Task objective: All of the lines below need to be copied exactly, apart from the pictures.
### Task material
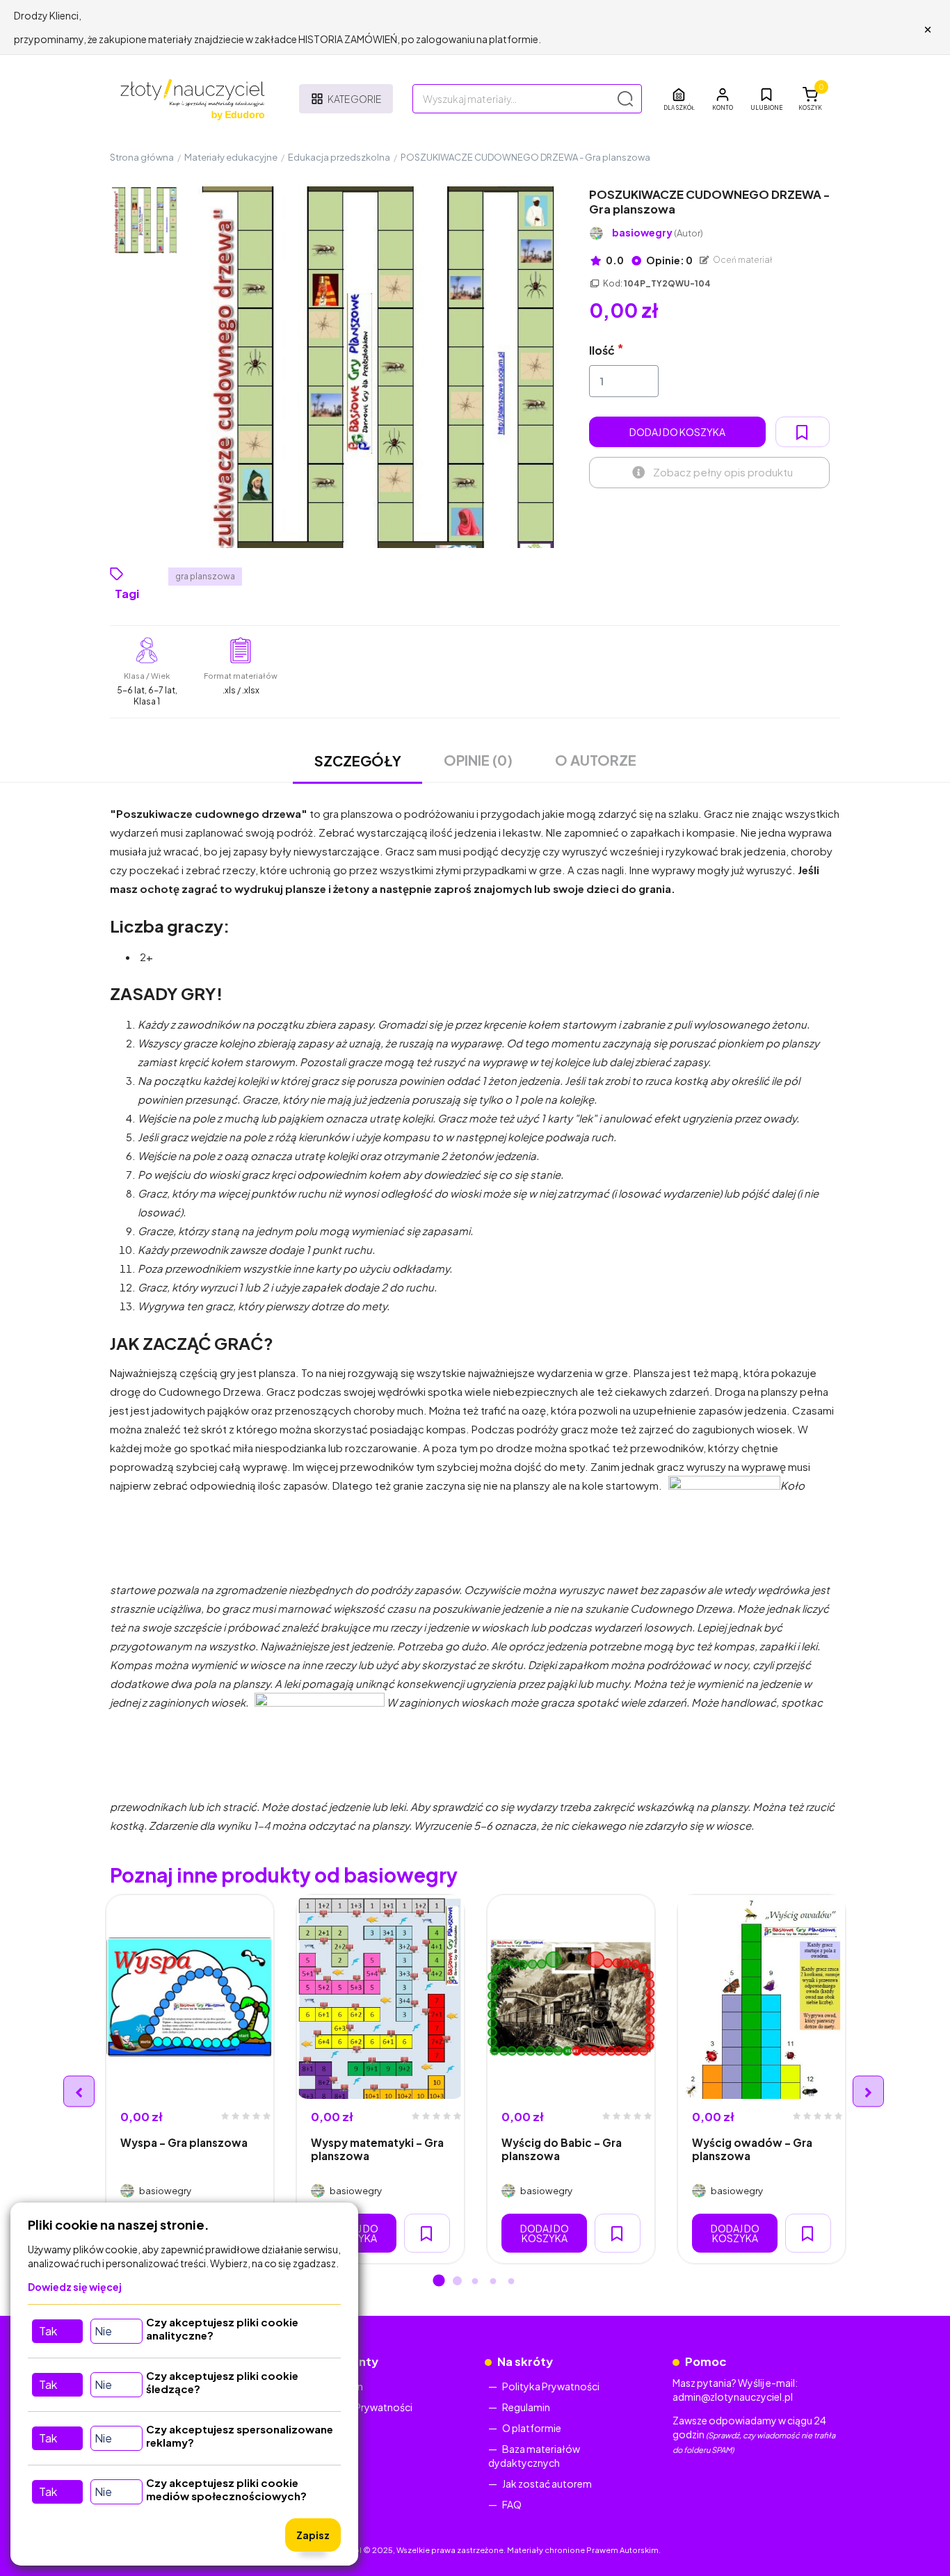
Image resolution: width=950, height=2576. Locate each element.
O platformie (531, 2428)
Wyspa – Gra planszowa (184, 2142)
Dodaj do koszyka (677, 432)
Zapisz (313, 2535)
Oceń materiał (742, 260)
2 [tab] (457, 2282)
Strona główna (142, 157)
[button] (722, 98)
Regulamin (526, 2407)
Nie (103, 2331)
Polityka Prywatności (363, 2407)
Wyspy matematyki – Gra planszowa (377, 2149)
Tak (48, 2331)
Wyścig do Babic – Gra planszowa (561, 2149)
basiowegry (657, 233)
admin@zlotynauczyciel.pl (733, 2396)
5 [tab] (511, 2282)
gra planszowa (205, 576)
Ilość (602, 350)
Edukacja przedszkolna (339, 157)
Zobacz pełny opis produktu (723, 471)
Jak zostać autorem (547, 2483)
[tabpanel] (190, 2079)
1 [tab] (439, 2282)
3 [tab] (475, 2282)
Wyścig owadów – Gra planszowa (752, 2149)
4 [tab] (493, 2282)
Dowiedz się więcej (75, 2286)
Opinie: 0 (669, 260)
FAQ (512, 2504)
######
Response for this exercise:
Image resolution: width=950, height=2576. Locate each element.
O platformie (531, 2428)
Wyspa – Gra planszowa (184, 2142)
Dodaj do koszyka (677, 432)
Zapisz (313, 2535)
Oceń materiał (742, 260)
2 [tab] (457, 2282)
Strona główna (142, 157)
[button] (722, 98)
Regulamin (526, 2407)
Nie (103, 2331)
Polityka Prywatności (363, 2407)
Wyspy matematyki – Gra planszowa (377, 2149)
Tak (48, 2331)
Wyścig do Babic – Gra planszowa (561, 2149)
basiowegry (657, 233)
admin@zlotynauczyciel.pl (733, 2396)
5 [tab] (511, 2282)
gra planszowa (205, 576)
Ilość (602, 350)
Edukacja przedszkolna (339, 157)
Zobacz pełny opis produktu (723, 471)
Jak zostać autorem (547, 2483)
[tabpanel] (190, 2079)
1 [tab] (439, 2282)
3 [tab] (475, 2282)
Wyścig owadów – Gra planszowa (752, 2149)
4 [tab] (493, 2282)
Dowiedz się więcej (75, 2286)
Opinie: 0 (669, 260)
FAQ (512, 2504)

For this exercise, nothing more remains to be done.